# [SOAL]
Nyatakan baris-baris di antara baris yang memuat "This screenshot has width=280, height=250." dan baris yang memuat "(x=116, y=322)", termasuk kedua baris tersebut, sebagai daftar JSON berisi string. Buat satu string untuk setiap baris dan lewati baris kosong.

# [Data lokasi kata dan elemen]
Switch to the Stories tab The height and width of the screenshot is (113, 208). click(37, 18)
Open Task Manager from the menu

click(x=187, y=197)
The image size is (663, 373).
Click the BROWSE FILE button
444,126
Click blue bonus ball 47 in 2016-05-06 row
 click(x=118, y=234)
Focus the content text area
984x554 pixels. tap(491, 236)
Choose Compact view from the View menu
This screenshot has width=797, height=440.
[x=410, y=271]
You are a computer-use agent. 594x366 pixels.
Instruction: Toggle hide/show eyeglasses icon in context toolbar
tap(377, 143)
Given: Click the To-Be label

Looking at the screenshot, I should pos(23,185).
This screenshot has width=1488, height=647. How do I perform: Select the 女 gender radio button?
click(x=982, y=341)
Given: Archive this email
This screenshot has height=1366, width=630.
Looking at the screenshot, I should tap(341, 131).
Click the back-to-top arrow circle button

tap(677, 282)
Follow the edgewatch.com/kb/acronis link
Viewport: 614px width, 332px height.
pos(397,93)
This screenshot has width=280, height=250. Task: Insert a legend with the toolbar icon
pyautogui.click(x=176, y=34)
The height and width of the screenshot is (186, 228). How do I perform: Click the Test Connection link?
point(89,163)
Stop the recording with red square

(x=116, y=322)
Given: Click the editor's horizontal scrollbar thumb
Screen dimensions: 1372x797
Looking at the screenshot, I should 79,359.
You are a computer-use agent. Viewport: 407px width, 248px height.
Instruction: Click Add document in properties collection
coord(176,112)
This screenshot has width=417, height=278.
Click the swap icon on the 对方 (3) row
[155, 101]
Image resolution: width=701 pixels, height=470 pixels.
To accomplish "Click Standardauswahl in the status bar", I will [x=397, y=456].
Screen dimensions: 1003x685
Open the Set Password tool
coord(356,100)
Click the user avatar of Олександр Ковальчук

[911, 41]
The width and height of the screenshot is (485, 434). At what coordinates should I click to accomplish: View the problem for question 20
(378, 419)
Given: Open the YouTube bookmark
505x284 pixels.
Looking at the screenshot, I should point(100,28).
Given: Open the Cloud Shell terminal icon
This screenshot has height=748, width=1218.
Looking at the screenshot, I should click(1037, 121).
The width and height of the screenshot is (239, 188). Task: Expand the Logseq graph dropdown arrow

# [LATIHAN SELESAI]
[
  "This screenshot has width=280, height=250. Task: Insert a legend with the toolbar icon",
  "pyautogui.click(x=176, y=34)",
  "The height and width of the screenshot is (186, 228). How do I perform: Click the Test Connection link?",
  "point(89,163)",
  "Stop the recording with red square",
  "(x=116, y=322)"
]